Cuda() & DataParallel

Hi everyone !

If I have a single GPU, are the following functions equivalent ?

my_model = model.cuda()
my_model = DataParallel(model, devices_ids = [torch.cuda.current_device()])
my_model = DataParallel(model, devices_ids = [torch.cuda.current_device()]).cuda()

Thank you!

If you are using a single GPU, these approaches should yield the same results.
However, wrapping the model in an nn.DataParallel will also use the .module attribute for the original model:

model = nn.Linear(1, 1)
print(model)
> Linear(in_features=1, out_features=1, bias=True)
model = nn.DataParallel(model, device_ids=[0])
print(model)
> DataParallel(
  (module): Linear(in_features=1, out_features=1, bias=True)
)

Do you see any unexpected behavior?

1 Like

Thanks for the response.

If I do my_model = model.cuda() I have to do model_input = model_input.cuda(), otherwise I get the following message:
RuntimeError: Expected object of type torch.FloatTensor but found type torch.cuda.FloatTensor for argument #2 'weight'

But if I do:

my_model = DataParallel(model, devices_ids = [torch.cuda.current_device()])
or
my_model = DataParallel(model, devices_ids = [torch.cuda.current_device()]).cuda()

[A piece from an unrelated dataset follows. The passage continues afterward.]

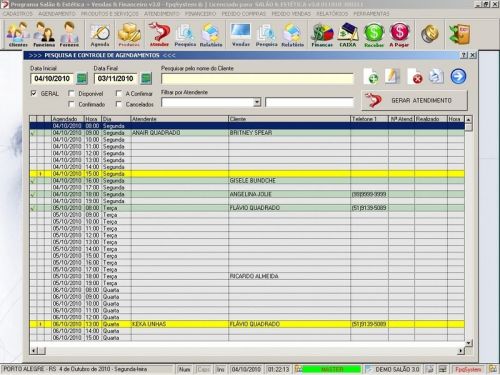The image size is (500, 375).
Task: Open the Clientes toolbar icon
Action: point(18,34)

I don’t need to do model_input = model_input.cuda(), it works as well with model_input = model_input.cpu().

However for both model.cuda() and DataParallel(model, ...) I don’t have to specify the map_location in torch.load(path, map_location = …), it can either be 'cpu' or 'cuda'.

I use torch.load() to load the weights of a trained model from a .pt file.